# Told my wife I don’t love her and want to seperate



## kevster99 (May 19, 2018)

Hi all,

Apologies in advance for the long post. I don’t really know what I am after - whether it’s advice, other opinions, or just to say this out loud and see what happens. 

Just this week, following an argument - I told my wife that I think we should separate and that I would be happier without us being together. 

We’d also had a similar conversation 2 months ago, when I said I was unhappy with our relationship. Following that chat, we spoke about doing some things and generally ‘trying’ - but, I feel I tried for a bit, but then just completely checked out. More so than ever. I was still there, I was still in the house helping, sleeping and so on. But I wasn’t really in the relationship. My conversations were less effort than I gave to my friends (or even strangers)

All of this, is made all the worse because we have a 6.5 month old baby together. I adore my daughter to bits and I don’t know if part of the reason this has come up for me now is because I’m worried about her seeing me coasting through life. Rather than living life, or being truly happy. 

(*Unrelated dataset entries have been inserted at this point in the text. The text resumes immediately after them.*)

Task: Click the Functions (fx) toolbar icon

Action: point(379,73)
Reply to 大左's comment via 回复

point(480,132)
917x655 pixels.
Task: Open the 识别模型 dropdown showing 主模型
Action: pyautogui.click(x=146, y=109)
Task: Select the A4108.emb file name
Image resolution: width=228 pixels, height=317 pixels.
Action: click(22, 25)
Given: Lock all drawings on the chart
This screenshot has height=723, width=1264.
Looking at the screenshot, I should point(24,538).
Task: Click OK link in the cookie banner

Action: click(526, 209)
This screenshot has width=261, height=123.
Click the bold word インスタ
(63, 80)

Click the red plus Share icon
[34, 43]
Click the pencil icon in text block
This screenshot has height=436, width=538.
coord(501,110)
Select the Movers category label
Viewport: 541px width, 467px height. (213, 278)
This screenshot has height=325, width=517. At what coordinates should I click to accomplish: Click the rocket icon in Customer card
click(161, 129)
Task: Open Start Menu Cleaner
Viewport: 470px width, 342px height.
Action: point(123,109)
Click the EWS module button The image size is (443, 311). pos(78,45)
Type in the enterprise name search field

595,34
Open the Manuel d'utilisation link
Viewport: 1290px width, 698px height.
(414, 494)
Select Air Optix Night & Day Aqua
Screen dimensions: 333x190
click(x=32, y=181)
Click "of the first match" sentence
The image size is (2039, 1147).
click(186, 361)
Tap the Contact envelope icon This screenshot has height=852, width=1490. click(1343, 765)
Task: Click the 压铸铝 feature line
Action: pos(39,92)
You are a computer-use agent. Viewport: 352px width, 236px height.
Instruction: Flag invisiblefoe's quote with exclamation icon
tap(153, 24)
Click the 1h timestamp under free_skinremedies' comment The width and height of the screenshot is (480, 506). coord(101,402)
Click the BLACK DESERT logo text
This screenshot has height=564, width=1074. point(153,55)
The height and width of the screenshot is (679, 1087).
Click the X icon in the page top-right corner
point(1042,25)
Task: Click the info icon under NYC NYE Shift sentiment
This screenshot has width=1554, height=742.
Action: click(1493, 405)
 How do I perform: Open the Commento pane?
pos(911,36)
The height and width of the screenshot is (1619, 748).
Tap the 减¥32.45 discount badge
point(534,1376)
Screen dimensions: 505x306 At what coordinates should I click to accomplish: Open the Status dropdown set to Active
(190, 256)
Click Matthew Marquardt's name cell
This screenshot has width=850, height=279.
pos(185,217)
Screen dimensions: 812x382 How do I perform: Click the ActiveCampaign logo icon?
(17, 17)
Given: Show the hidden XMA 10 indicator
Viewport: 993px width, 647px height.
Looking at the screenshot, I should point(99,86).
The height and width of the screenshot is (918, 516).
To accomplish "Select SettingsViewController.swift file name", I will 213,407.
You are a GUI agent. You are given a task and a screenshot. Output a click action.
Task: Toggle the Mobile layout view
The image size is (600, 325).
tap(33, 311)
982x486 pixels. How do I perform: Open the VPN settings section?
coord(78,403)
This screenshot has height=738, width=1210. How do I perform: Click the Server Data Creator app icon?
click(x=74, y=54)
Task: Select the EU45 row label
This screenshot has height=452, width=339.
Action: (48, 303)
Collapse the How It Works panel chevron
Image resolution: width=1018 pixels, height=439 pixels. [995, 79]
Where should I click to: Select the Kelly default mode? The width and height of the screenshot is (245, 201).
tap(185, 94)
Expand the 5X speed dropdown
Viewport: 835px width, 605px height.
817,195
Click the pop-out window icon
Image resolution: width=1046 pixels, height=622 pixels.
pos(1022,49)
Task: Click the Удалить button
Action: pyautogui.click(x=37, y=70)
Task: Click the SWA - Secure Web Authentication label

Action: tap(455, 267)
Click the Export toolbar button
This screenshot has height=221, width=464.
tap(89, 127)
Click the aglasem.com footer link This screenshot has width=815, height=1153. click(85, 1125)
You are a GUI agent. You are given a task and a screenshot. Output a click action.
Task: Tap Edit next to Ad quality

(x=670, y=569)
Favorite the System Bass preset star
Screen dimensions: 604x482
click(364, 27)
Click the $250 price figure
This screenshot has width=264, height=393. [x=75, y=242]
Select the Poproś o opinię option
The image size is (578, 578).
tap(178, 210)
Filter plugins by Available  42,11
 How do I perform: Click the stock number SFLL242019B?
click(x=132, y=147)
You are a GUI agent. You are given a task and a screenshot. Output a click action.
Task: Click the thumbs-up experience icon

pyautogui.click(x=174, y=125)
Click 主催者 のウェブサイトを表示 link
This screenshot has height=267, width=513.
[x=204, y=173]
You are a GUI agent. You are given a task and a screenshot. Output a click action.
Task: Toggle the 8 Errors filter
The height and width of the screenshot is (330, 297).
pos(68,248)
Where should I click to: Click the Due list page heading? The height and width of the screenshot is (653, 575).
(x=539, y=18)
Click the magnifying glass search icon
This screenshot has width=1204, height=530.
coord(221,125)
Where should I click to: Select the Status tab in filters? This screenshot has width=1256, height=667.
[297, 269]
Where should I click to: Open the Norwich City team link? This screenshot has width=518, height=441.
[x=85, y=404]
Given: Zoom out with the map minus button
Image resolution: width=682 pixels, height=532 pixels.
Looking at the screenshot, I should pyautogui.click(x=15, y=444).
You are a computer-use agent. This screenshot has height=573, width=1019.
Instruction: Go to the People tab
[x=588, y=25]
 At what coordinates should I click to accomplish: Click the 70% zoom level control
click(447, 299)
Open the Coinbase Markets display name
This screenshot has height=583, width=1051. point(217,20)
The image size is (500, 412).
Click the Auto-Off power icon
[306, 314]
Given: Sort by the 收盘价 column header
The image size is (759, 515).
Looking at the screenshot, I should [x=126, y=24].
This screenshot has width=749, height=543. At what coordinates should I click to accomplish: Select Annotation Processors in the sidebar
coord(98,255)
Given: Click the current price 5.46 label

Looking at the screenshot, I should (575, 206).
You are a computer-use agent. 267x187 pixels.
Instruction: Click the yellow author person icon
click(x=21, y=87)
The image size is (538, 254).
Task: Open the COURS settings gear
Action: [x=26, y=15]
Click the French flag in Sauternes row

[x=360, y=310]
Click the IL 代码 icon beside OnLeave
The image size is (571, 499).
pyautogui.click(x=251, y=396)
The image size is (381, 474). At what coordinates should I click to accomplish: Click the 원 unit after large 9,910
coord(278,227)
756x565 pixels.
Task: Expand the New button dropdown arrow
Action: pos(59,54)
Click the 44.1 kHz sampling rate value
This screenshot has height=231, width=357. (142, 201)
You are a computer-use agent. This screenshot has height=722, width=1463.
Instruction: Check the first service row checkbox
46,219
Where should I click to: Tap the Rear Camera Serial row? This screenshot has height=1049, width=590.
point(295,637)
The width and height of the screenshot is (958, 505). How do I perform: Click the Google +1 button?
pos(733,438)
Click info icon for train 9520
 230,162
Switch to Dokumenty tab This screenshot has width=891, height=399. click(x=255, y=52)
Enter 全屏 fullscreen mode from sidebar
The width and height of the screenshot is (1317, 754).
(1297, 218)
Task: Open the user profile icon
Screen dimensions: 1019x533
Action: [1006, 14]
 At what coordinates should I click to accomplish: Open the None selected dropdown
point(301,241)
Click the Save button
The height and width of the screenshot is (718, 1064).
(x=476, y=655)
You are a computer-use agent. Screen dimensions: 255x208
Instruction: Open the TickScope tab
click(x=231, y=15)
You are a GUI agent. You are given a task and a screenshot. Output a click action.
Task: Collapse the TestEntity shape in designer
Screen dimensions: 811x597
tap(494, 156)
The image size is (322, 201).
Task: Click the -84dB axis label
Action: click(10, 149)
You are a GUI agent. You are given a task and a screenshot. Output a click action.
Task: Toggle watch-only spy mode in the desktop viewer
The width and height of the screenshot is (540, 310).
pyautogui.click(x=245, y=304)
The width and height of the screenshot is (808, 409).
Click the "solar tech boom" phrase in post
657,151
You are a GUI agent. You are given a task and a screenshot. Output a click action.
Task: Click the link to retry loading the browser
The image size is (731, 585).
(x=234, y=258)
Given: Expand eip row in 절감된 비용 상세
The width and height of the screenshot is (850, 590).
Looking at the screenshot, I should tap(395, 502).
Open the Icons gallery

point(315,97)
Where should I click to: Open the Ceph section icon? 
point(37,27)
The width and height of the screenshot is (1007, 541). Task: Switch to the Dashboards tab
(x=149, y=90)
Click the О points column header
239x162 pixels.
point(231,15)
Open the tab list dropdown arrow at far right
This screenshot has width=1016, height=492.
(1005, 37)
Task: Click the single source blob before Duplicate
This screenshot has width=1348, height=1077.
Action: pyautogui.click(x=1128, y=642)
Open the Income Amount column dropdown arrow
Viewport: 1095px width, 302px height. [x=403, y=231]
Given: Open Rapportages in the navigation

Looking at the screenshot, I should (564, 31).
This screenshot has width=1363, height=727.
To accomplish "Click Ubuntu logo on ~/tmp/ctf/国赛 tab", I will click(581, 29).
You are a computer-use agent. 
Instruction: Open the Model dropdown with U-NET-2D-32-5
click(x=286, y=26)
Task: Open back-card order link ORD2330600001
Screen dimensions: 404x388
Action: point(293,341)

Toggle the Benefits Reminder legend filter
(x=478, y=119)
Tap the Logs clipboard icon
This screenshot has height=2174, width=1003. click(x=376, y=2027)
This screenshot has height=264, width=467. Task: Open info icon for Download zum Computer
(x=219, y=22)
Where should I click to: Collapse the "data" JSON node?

My wife thinks these separation conversations are a sign of me suffering from some form of post-natal depression. I am going to speak with someone regarding this, but I feel the issues are longer running. 

In hindsight (and maybe that’s a broken hindsight of now) I feel my issues are longer running. And that I have always had some questions or concerns as to whether, deep down out outlooks or values are different. We have been happy in the past (we’ve been together for 7 years, married for 2.5) but I just don’t know where I am right now - or the past 2 years or so in particular. 

I have no desire to have sex with my partner, very little desire to give her casual affection on a day-to-day basis (which understandably leaves her unhappy). Even now, as she has been crying in the house, or at me or near me - I feel myself caring surpassingly little about this, about resolving it or fixing it. 

I am actively throwing myself into my work as I have little desire to be home with my wife. 

I really don’t know if I am just being an idiot, or whether my not caring and checking out is my way of saying - I don’t want to be in this. Even if I don’t have a great single answer such as saying ‘she cheated on me’. I’m stuck in this constant place of ‘what do I want’ and ‘how do I even know what I want’. 

I’ve been trying to think this through and asking ‘would I be happier on my own?’ And feel like my current answer for the past few months is ‘yes, I would’. But again, I don’t know if I’m being an idiot or what. 

We’re going to see a marriage counsellor next week, but I already feel little desire to try and fix things, beyond having a trial separation and seeing how I feel (and if I suddenly feel desire for her again). 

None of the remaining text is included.